* Passage provided

*** Block opens ***

Inside the studio monitors, you’ll find power amps that deliver sound to the speakers. Studio monitors are usually bi-amped, but they can be single- or tri-amped as well. The amount of power delivered to the speaker will affect how well the speaker can reproduce the sound, especially the transients. If you’re mixing loudly on low-powered speakers, the transient may peak above the limit of the speakers and the detail of the transient will be lost. When you’re looking at bi- or tri-amped studio monitors, you want both of the power ratings to be as high as possible so both the highs and lows will property reproduced.
Check out our buyer’s guide to get more details and find a pair that’s right for you!
Headphones can be used as either an alternative to studio monitors or in conjunction with studio monitors. Some people choose to use only headphones if they have noise restriction, like living in a shared dorm room or with parents.
The main factors to look at when choosing headphones are:
- Closed-back vs Open-back
- Circumaural vs Supra-aural
Closed-back vs Open-back
Closed-back and Open-back refers to the back side of the phone. If it’s closed, air won’t be able to escape and will keep the pressure inside the headphone. Open-back allows the driver to move more freely and more accurately reproduce the sound.
Closed-back can be prefered for consumers who like the extra low-end. DJs may also prefer closed back if they rely on the deep kicks to mix.
Open-back is generally the preferred option for studio producers because it gives a flatter response.
Circumaural vs Supra-aural
Circumaural means “around the ear” and supra-aural means “above the ear”.
Supra-aural are more similar to the old style headphones that rest directly on your ear with a piece of foam over the speaker.
Circumaural headphones are what most people normally think of when they imagine DJ or producer headphones, where the cup goes around the ear. Circumaural are the preferred option when it comes to studio headphones.
An audio interface is the piece of equipment that allows the computer to connect to the studio monitors, microphones, headphones, and more. It’s essentially the ‘hub’ of your studio.

*** Block closes ***

* The task
Write a continuation of the text on home studio gear, starting after its last sentence. The lines that follow have no connection to the text on studio gear.

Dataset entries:
*** Block opens ***

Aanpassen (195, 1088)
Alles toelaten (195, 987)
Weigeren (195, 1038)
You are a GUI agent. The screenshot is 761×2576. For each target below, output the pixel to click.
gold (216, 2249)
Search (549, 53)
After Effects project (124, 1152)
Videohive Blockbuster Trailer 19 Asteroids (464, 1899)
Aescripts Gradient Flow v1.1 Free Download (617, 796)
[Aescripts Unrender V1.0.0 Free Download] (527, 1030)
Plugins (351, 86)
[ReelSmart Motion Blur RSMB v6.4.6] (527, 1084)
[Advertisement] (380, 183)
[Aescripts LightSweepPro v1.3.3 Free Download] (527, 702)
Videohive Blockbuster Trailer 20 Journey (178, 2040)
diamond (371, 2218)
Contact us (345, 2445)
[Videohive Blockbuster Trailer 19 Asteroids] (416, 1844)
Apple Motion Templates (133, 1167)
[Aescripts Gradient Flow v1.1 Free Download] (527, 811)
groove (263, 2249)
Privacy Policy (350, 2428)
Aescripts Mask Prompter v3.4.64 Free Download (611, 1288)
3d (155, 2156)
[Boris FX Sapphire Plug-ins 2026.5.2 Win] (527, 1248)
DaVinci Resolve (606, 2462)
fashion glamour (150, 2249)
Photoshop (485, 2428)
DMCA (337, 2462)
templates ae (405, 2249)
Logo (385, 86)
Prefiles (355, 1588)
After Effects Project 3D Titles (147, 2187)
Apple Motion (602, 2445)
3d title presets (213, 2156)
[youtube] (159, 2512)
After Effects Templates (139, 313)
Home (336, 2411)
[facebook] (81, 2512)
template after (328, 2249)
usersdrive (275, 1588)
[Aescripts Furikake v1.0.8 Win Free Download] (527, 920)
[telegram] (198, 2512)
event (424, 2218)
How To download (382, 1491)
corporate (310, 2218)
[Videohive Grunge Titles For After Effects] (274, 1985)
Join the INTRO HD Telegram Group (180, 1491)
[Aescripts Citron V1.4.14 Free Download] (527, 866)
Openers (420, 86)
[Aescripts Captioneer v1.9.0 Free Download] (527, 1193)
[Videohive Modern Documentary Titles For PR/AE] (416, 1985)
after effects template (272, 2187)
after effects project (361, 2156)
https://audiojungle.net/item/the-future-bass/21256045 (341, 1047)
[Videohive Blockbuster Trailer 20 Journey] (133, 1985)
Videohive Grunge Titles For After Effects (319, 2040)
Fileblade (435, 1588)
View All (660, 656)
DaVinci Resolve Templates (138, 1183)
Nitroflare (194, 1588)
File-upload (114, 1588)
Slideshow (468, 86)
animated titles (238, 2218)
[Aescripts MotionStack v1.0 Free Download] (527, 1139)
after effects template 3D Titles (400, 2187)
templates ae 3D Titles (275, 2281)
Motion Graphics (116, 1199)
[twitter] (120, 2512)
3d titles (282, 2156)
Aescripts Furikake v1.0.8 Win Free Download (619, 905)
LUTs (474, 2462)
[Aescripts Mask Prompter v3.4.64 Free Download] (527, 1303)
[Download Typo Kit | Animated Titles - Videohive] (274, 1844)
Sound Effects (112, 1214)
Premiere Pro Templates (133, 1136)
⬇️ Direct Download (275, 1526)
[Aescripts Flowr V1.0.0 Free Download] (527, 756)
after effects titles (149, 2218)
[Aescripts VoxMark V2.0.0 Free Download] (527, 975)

*** Block closes ***

* Exercise output
Most producers will put their audio interface on their desk or in a rackmount directly in front of them. This give the user easy access to the volume controls, which are used very frequently.
When choosing an audio interface, you have a couple of questions to answer:
- How many in/outs do you need?
- Do you need a built-in microphone preamp?
- Do you want USB, FireWire, Thunderbolt, or PCI?
The number of inputs and outputs is determined by the amount of hardware, acoustic gear, and studio monitors that you have. If you want to record five microphones at once without using a mixer, you’re going to need 5 XLR inputs on your audio interface. If you have 2 sets of studio monitors that use TRS, then you’re going to need 4 TRS outputs.
Some audio interfaces come with built in preamps. If you want to record an unpowered microphone, you either need a built-in preamp, or an additional hardware preamp.
The most common audio interface formats are USB, Thunderbolt, FireWire, and PCI. USB has the highest latency, but is the most common port type, and easy to install. FireWire and Thunderbolt are faster, but your computer may not have either of these ports installed. Make sure that you either get a PCI adaptor, or already have a built-in FireWire port before buying a FireWire audio interface. The last type is PCI, which is the fastest interface type. Make sure that your computer has a free PCI port before trying to install the chip.